Re: Feedback on draft-ssh-ext-info-00

[denis bider <ietf-ssh3%denisbider.com@localhost>]

Point taken. You are probably right.

Niels Möller <nisse%lysator.liu.se@localhost> , 12/3/2015 10:59 AM:

Regarding sending SERVICE_REQUEST and userauth messages back-to-back,

denis bider <ietf-ssh3%denisbider.com@localhost> writes:

> I'm not sure that we have a guarantee that the server must properly
> handle this chaining.

Have you seen any implementations broken is this way?

I'd expect any reasonable server to process incoming messages properly,
and in case it for some reason isn't ready to process the next logical
message, simply delay reading and processing messages until it is ready.

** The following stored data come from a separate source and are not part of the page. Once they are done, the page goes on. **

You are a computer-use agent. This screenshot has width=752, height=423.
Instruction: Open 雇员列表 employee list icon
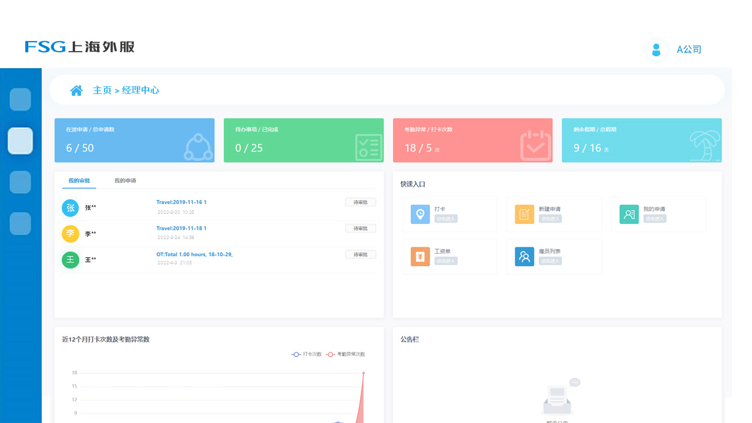(x=525, y=257)
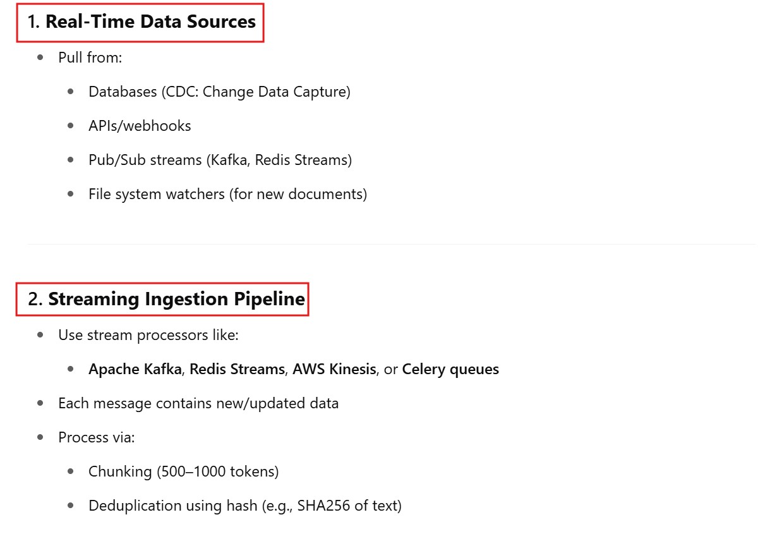This screenshot has width=777, height=553.
Task: Click the bullet dot beside "Process via:"
Action: point(40,437)
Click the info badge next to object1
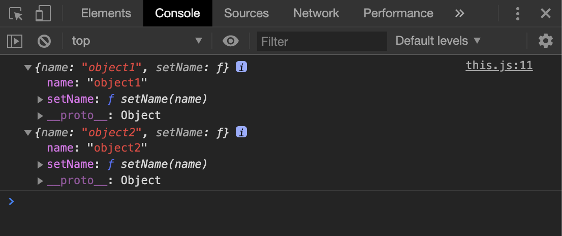Screen dimensions: 562x236 241,67
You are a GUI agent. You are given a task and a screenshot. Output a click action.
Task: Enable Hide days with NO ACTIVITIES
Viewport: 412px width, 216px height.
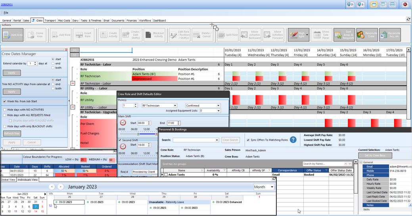[4, 110]
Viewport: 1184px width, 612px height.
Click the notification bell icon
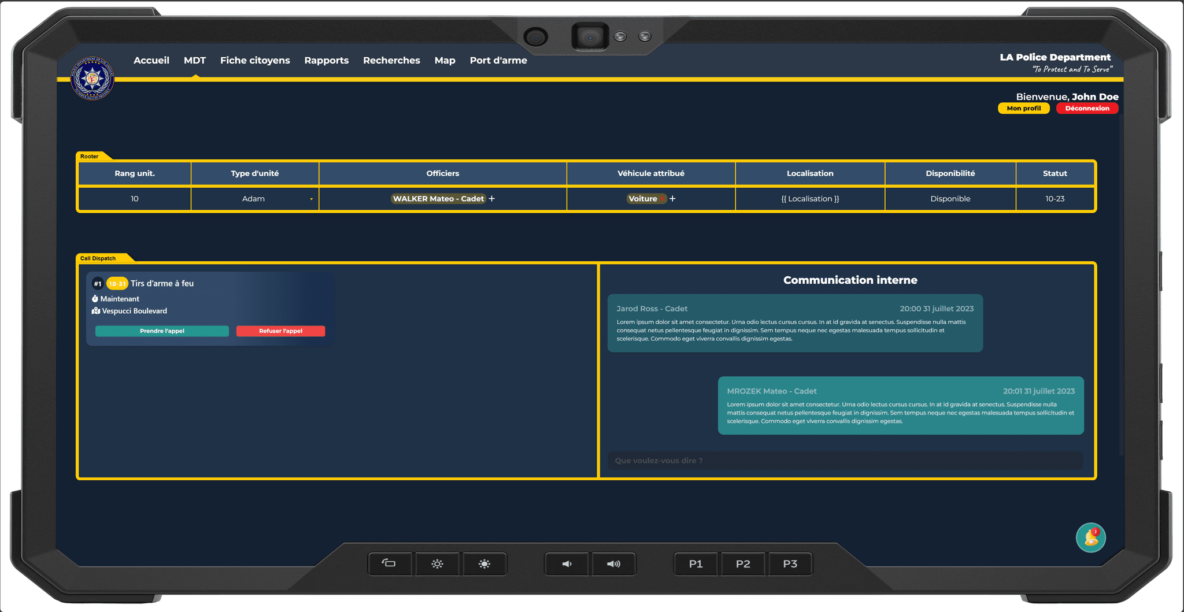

After all, the protocol is very intentionally designed to minimize the
number of roundtrip delays.

> One would imagine people would not do this, but I've dealt with an
> implementation that discards KEXINIT if it's received in the same
> network frame as the SSH version string.

I think that's a different bug, and not very relevant. That's the point
where you switch from new-line-delimited text data to the binary data,
which needs some care to get right.

Regards,
/Niels

--
Niels Möller. PGP-encrypted email is preferred. Keyid C0B98E26.
Internet email is subject to wholesale government surveillance.